Stated task 1: In the thundersnow article, what is the name of Thor's hammer?
Stated task 2: Please write the next part of the thundersnow article, picking up after its last sentence.

Excerpt:
--- --- ---

Thor Would Love This Rare Winter Phenomenon, Thundersnow!

Summertime, that’s when we usually experience thunderstorms with flashes of light followed by loud rumbles.

Back in the old days, young children were told that the occurrence of thunder and lightning was caused by Thor, son of Odin and the Norse god of thunder, the sky, and agriculture. It was said that when you saw lightning, it meant that Thor was in battle with his powerful hammer, Mjöllnir.

Photo: Pexels/Dmitry Zvolskiy

However, in our modern age, we know that lightning is the result of the imbalances between storm clouds and the ground. It’s created when the lower reaches of storm clouds get negatively charged by the collision of particles of rain, snow, or ice. On the other hand, Earth and objects on the ground like trees get positively charged. The build-up of these opposite charges causes the air to lose its insulating capacity and lightning — an extremely hot electrical discharge — occurs.

--- --- ---

Data excerpt:
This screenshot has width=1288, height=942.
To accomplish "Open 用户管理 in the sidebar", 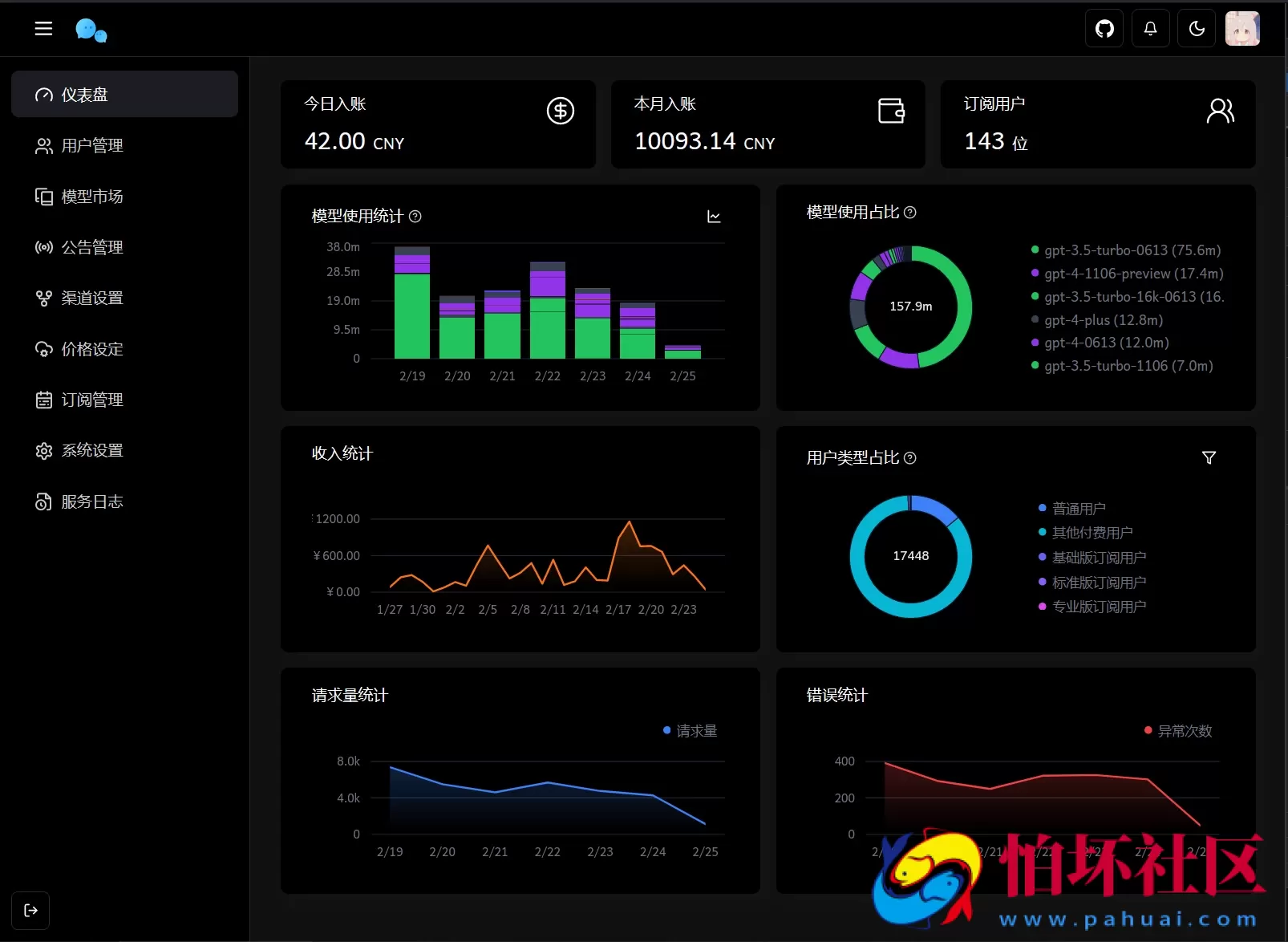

--- --- ---

Exercise answer 1: Mjöllnir

Exercise answer 2:
Meanwhile, thunder is the sound produced by the sudden expansion and contraction of air as lightning passes. It can be heard for a distance of 16 kilometers (10 miles), which should be taken as a warning for people outdoors that they are within the storm’s striking distance and must seek a safe refuge.

Photo: Pexels/Ralph W. Iambrecht

What’s even more dangerous than the occasional occurrence of lightning is the thunderstorm, according to the United States government. Aside from powerful flashes of lightning, thunderstorms can cause very strong winds at more than 50 miles per hour, flash flooding, hail, and tornadoes.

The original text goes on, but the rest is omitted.